The commercial airliner with 46 people aboard reported
missing last night in western Venezuela
was found today. Unfortunately, there seems to be no survivors.
“The impact was direct. The aircraft is practically
pulverized,” Firefighter Sgt. Jhonny Paz told the Venezuelan television station
Globovision, the Associated Press reported.
He also added that officials would send a helicopter back to
the site of the crash after a refueling stop.

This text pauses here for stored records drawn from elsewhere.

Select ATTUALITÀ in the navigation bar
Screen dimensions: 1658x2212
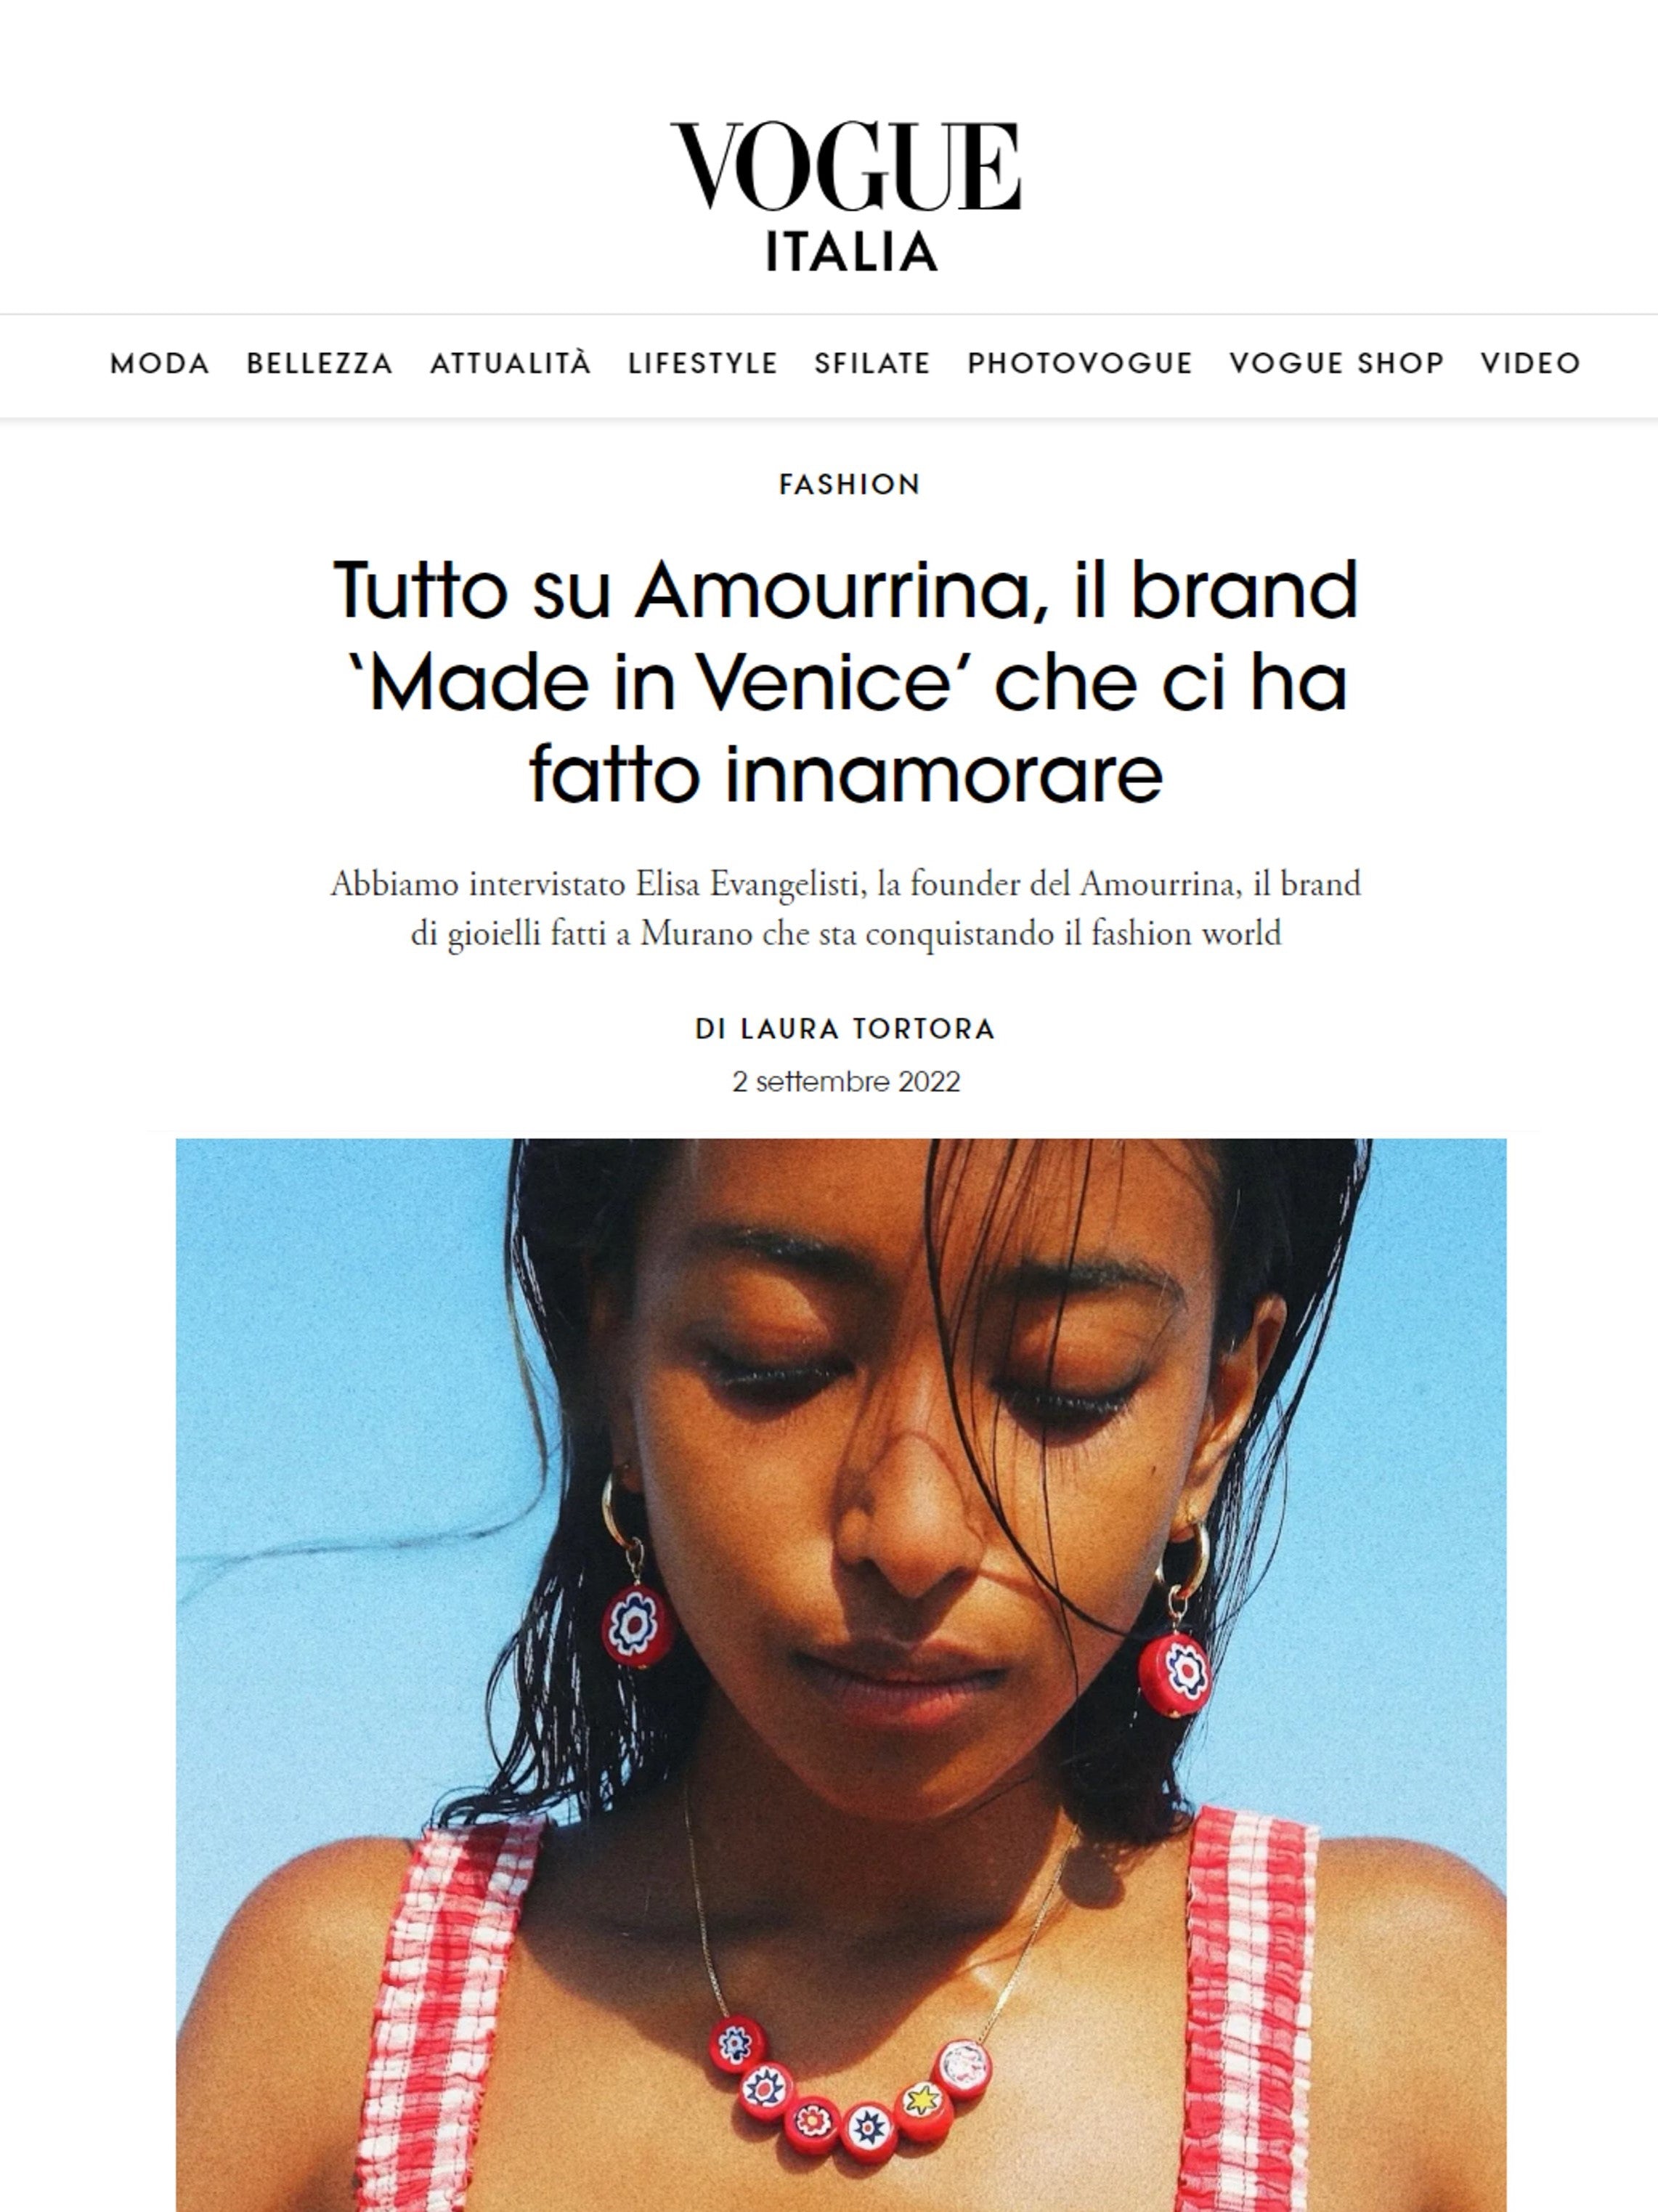(510, 362)
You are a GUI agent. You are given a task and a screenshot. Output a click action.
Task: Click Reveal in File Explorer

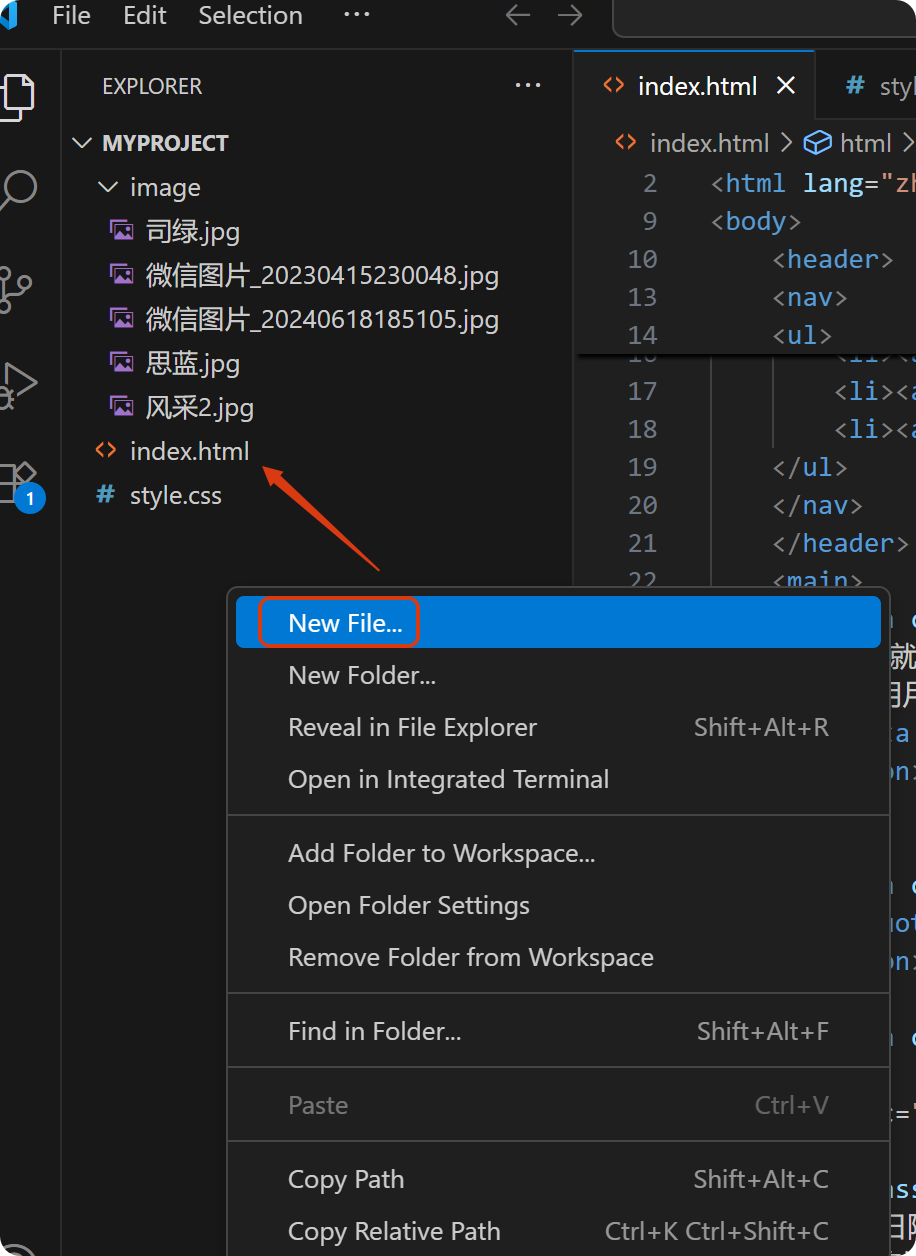[x=412, y=727]
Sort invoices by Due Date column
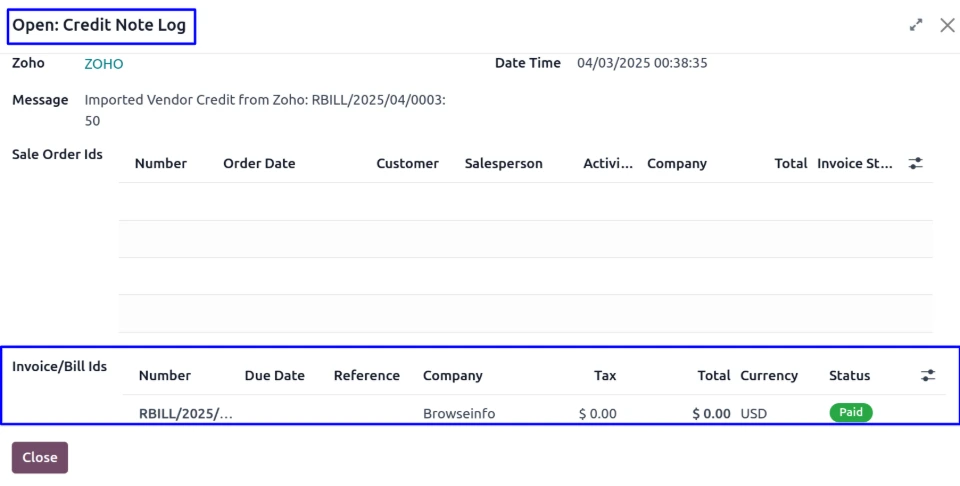This screenshot has height=486, width=960. click(x=274, y=376)
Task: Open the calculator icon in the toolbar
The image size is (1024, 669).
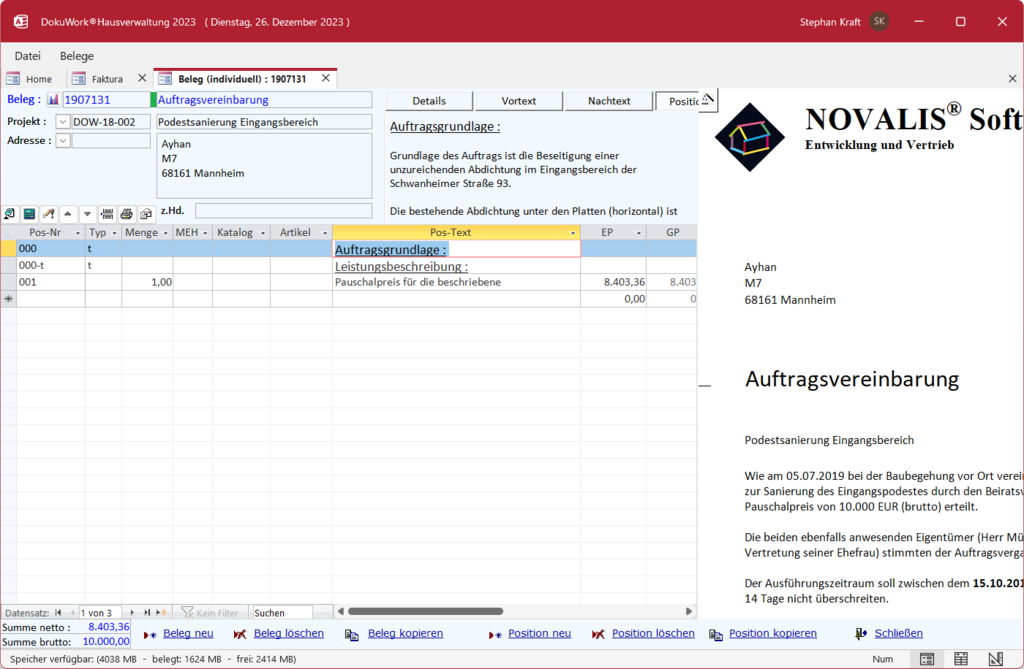Action: click(29, 214)
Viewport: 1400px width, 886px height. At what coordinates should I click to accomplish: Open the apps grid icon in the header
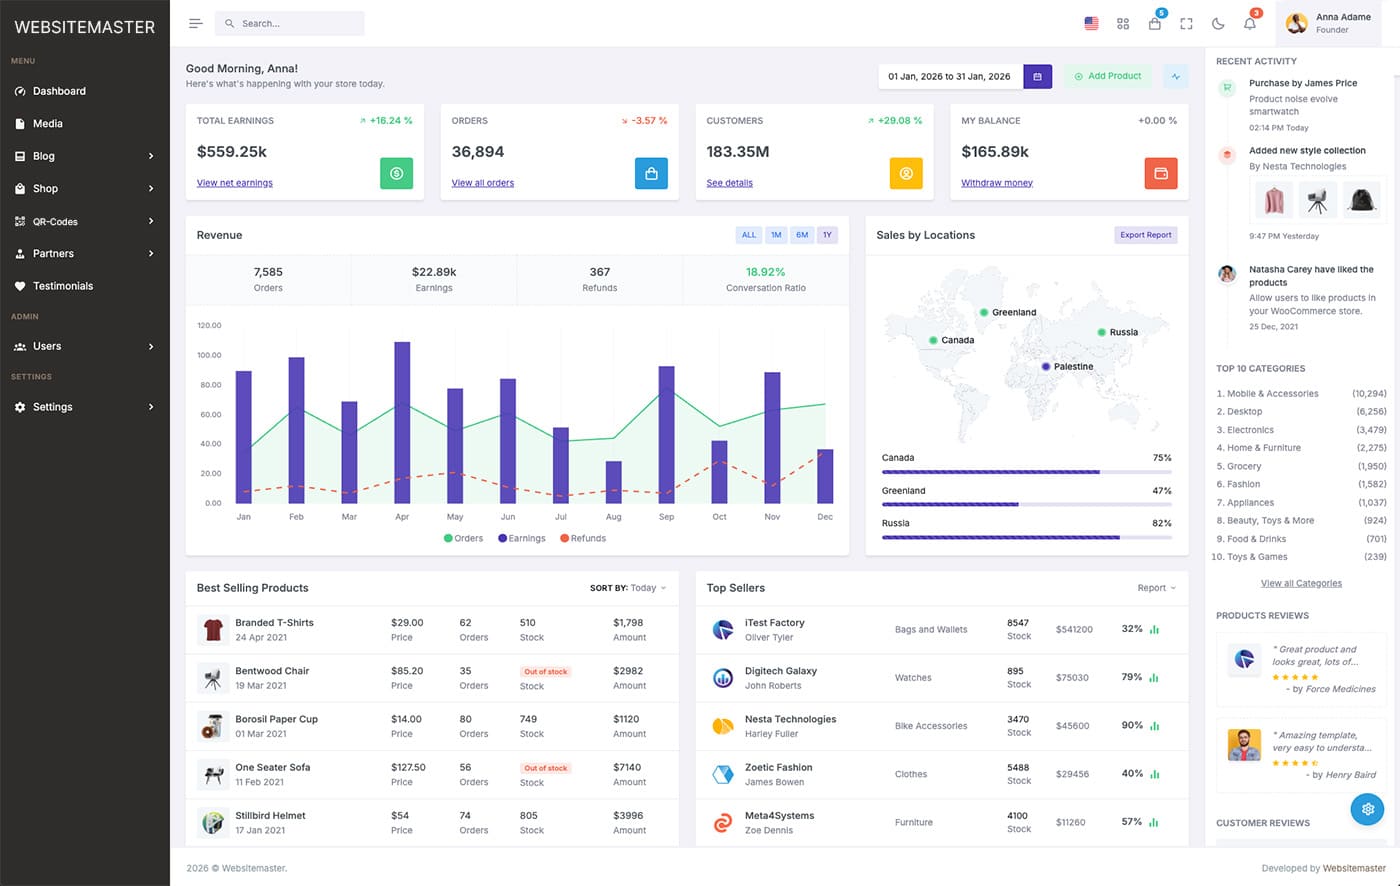coord(1122,23)
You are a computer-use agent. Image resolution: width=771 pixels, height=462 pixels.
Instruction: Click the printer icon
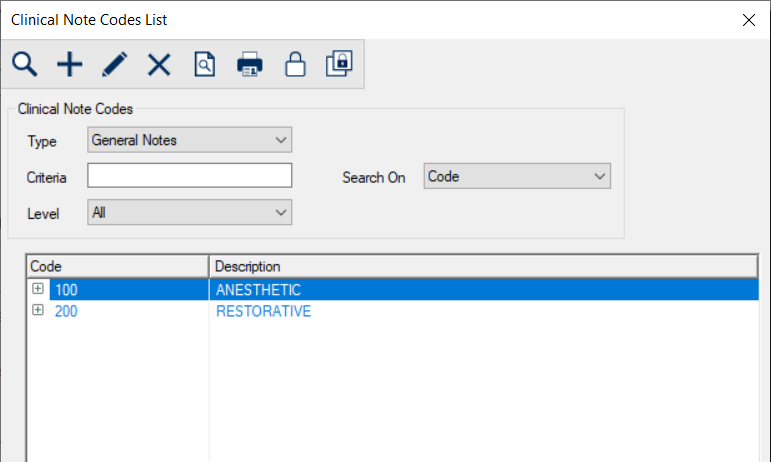point(249,65)
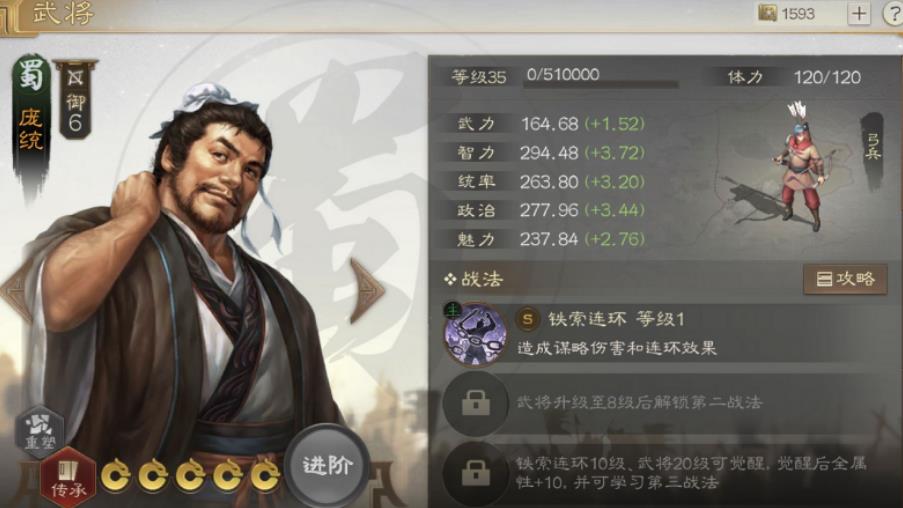Tap the S grade skill badge

coord(528,319)
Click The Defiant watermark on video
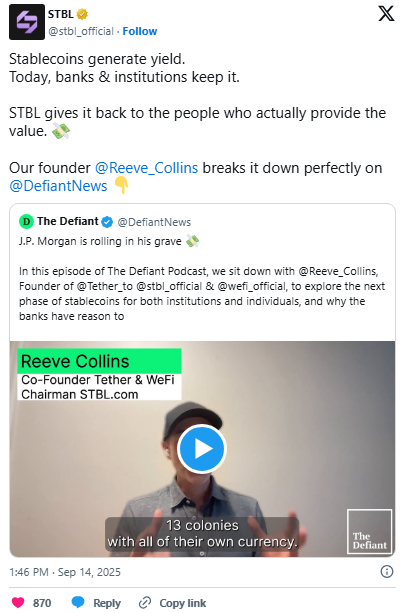The image size is (402, 613). (x=369, y=531)
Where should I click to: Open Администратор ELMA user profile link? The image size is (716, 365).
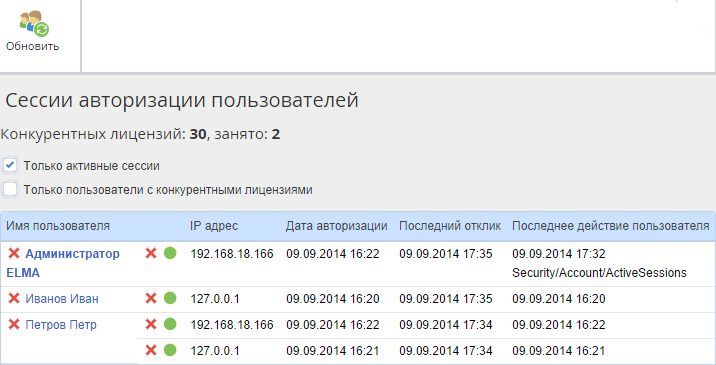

The two-engine aircraft, owned by Venezuelan airline Santa Barbara, disappeared from radar at 5:30 p.m.,
yesterday, half an hour after taking off from the Merida airport in western
Venezuela. The plane was destined for Simon
Bolivar International
Airport, near Caracas,
Gen. Antonio Rivero, Venezuela’s
emergency management director said, according to the Associated Press. It was
supposed to have been an-hour-and-45-minutes flight, but it never reached its
destination.
Venezuelan officials have no words on what might have caused
the airplane’s crash. The weather was normal for Merida
on Thursday, with fog only at higher elevations, Lt. Luis Uzcategui of the Merida fire department
said.
It is not the first time when a plane crashes in the remote
Andean mountain state of Merida,
near the Colombian border. Three years ago, 160 people aboard a Colombian
airliner died, after the pilot reported both engines had failed.